Highly efficient sorption and immobilization of gaseous arsenic from flue gas on MnO2/attapulgite composite with low secondary leaching risks

Abstract

Some sorbents have been developed for arsenic (As) compounds capture from flue gas . However, most of the conventional sorbents have cost constraints and can cause secondary pollution due to the leaching of arsenic after use. To solve this problem, a new and highly efficient adsorbent for gaseous arsenic was successfully developed in this paper with excellent immobilization performance and low-cost. A series of Mn-supported attapulgite (ATP) composites were fabricated, characterized, and investigated for arsenic capture.
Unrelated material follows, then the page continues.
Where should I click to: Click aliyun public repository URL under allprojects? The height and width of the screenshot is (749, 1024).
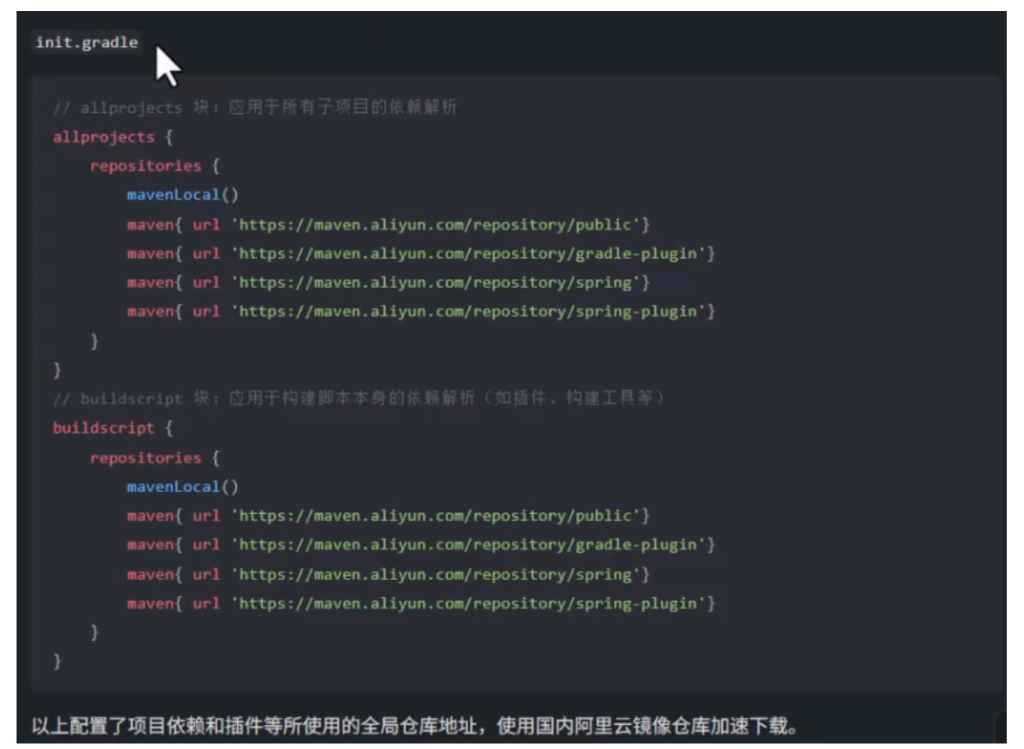[x=440, y=224]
The modification of ATP with Mn not only considerably enhanced the adsorption efficiency but also stabilized the adsorbed As in the spent sorbents. SO 2 in flue gas promoted the adsorption performance through As-sulfate binding, whereas NO was beneficial for the oxidation of As(III) to As(V) on the surface of Mn-modified ATP. The incorporation of Mn with ATP generated abundant hydroxylate (OH − ) from hydration and accelerated the formation of As-sulfate compounds, which was beneficial for physical encapsulation . The results of the toxicity characteristic leaching procedure and sequential extraction test revealed that adsorbed As could be considerably immobilized by the sorbent with low leaching ability. Mn modification changed more As into inert fractions and consequently inhibited release from spent sorbents, which considerably reduced the risks of secondary pollution. The developed composite can be potentially used as a new efficient sorbent for gaseous arsenic capture in flue gas. • Manganese modification effectively enhanced the capacity of ATP for gaseous arsenic removal in flue gas. • Trivalent arsenic was oxidized into pentavalent arsenic during the process. • Manganese oxides facilitated the transformation of adsorbed-arsenic on Mn-ATP from leachable fraction to inert fraction.